NECは5月27日、AI技術を活用して、がん治療などに特化した創薬事業に本格参入すると発表した。患者自身の免疫系を利用してがんを治療する「がん免疫療法」に注目。AIを使って患者ごとのがん治療用ワクチンを開発する。
ワクチン開発の鍵になるのは患者ごとに特異的な「ネオアンチゲン」(がん細胞の遺伝子変異に伴って生まれたがん抗原。がん細胞特有の目印)で、NECが開発した「ネオアンチゲン予測システム」で患者ごとに有望なネオアンチゲンを選定し、ワクチン開発に役立てるという。予測システムのAIエンジンでは、NECが独自に蓄積してきたMHC結合活性の実験データ(ペプチドとHLA分子)による学習に加え、ネオアンチゲンの多面的な項目を総合評価して患者ごとに有効そうなネオアンチゲンを選ぶ。

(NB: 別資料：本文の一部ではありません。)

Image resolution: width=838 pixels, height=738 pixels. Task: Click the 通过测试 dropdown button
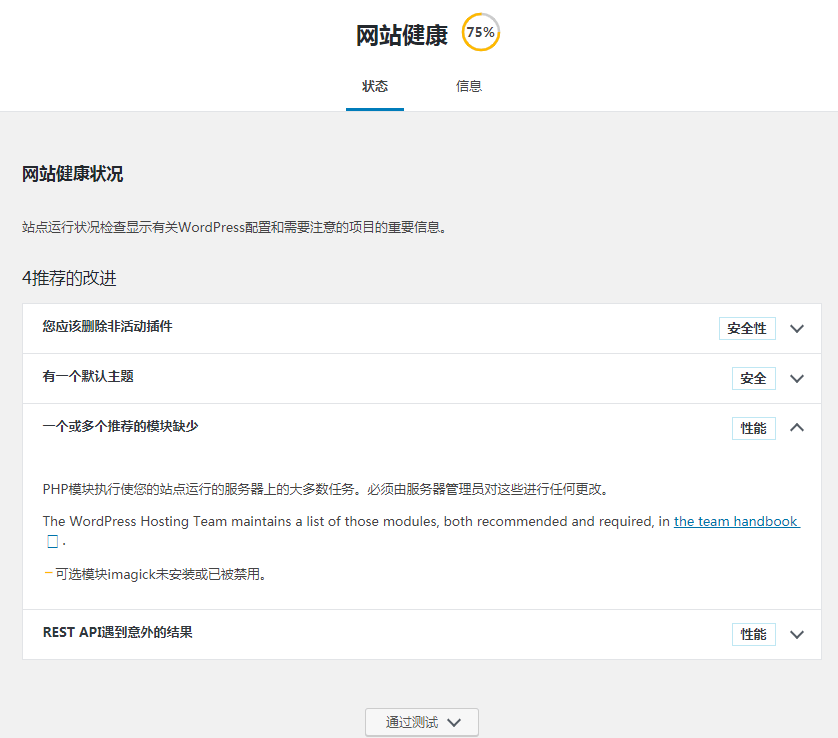click(421, 722)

取り組みの第1弾として、パートナー企業であるフランスのバイオテクノロジー企業Transgeneと共同で、卵巣がんの臨床試験(治験)を米国で実施する。患者から採取した正常な細胞とがん細胞の検体情報を基に、NECの予測システムで治療に有効なネオアンチゲンを選定、Transgeneが患者ごとに適したネオアンチゲン・ワクチンを合成し、患者に投与する――という流れだ。
2019年4月に米国食品医薬品局(FDA)から治験実施の許可を取得済みで、イギリスとフランスでも卵巣がんと頭頸部がんの治験許可について申請中だ。
目標は「1カ月でワクチン開発」
NECはこれまで高知大学や山口大学とがんの創薬研究に取り組んできたが、近年はゲノム解析技術の発展で、AIによる膨大なデータ処理が求められているという。NECの藤川修執行役員(ビジネスイノベーションユニット担当)は、「NECはAI技術の蓄積と、免疫系の専門家と築き上げた質の高いデータベースを作る仕組みなどがある」とし、より安全で効果の高い先進的免疫治療法の開発を決めたと話す。米国で行う治験では、検体採取からワクチン投与までを1カ月で行えるようにするという。
藤川執行役員は「2025年に創薬事業の事業価値を3000億円まで高める」としているが、同時に「販売(できるか)は治験の結果によるため、売上や利益の見通しなどは明言できない」とした。